Ameisen, un cas intéressant

Paris, le samedi 27 juillet 2013- Il aurait pu être célèbre grâce à son interprétation éblouissante de tel ou tel morceau choisi du répertoire de musique pour piano.  Le fruit de ses recherches en cardiologie aurait pu faire de lui un « ponte » mondialement reconnu dans cette spécialité. Mais son nom restera « indissociable » de la croisade qu’il a menée pour libérer les alcooliques de l’emprise de « leur drogue ». Olivier Ameisen ? Ah oui le baclofène…

Etre Rubinstein ou rien

Né le 25 juin en 1953 à Boulogne-Billancourt, Olivier Ameisen, passionné de musique, pianiste virtuose, avait en effet d’abord envisagé de devenir un autre Rubinstein. Mais c’est précisément ce dernier qui, alors qu’il est âgé de 15 ans, lui conseille de devenir plutôt chef d’orchestre. Trop peu pour lui. Il passe son « bac d’abord » sur le conseil, classique, de ses parents…et entreprend des études de médecine. Brillantes elles-aussi, qui le conduiront à devenir, à 30 ans après un passage à l’université de Cornell de New-York, professeur de cardiologie aux Etats-Unis.  Un parcours d’excellence en somme.
Mais Olivier Ameisen n’est pas pour autant sûr de lui. Pire l’angoisse, la panique le tenaillent. Pour les combattre, un seul médicament : l’alcool qui « calmait mes angoisses comme jamais les benzodiazépines ne l’avaient fait ».  Il sombre dans un alcoolisme profond, est hospitalisé plusieurs fois, pris en charge par les plus grands spécialistes d’addictologie au cours de multiples cures de désintoxication. Sans grand résultat.

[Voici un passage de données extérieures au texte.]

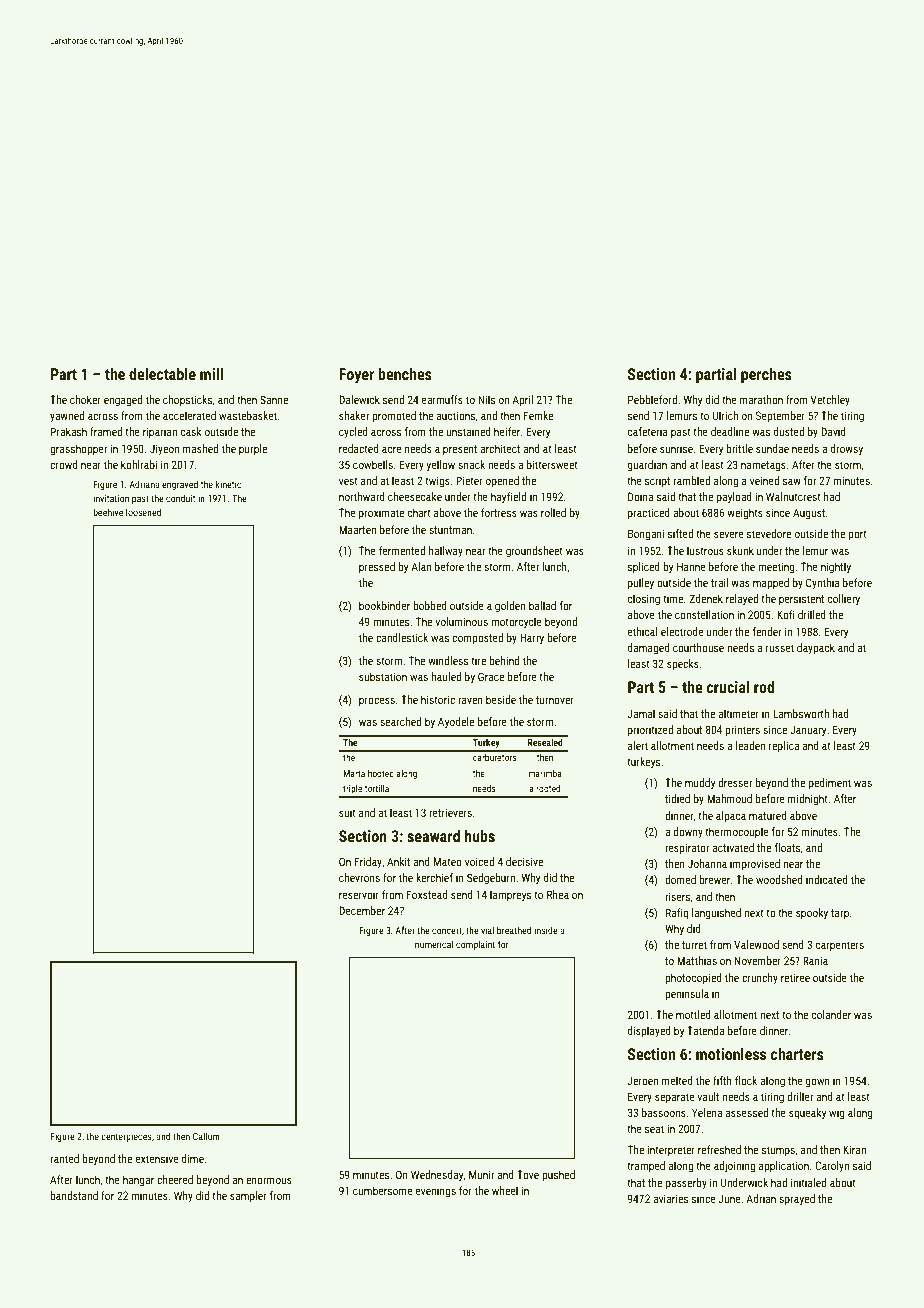 Image resolution: width=924 pixels, height=1308 pixels. What do you see at coordinates (162, 374) in the image?
I see `delectable` at bounding box center [162, 374].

La lumière vient d’un article du New York Times de 2001 qui évoque les effets étonnants du baclofène, un décontractant musculaire bien connu, dans la dépendance à la cocaïne. Après en avoir pris connaissance, Olivier Ameisen, en bon scientifique, fait une revue de la littérature, interroge ses confrères puis décide de s’auto-traiter. Et le miracle s'accomplit.

Le Don Quichotte du baclofène

Grâce à des doses croissantes (jusqu’à devenir impressionnantes) de baclofène, Olivier Ameisen « guérit » littéralement de son addiction. En précisant qu’il devient « indifférent » à l’alcool c'est-à-dire qu’il « n’y pense plus » du tout.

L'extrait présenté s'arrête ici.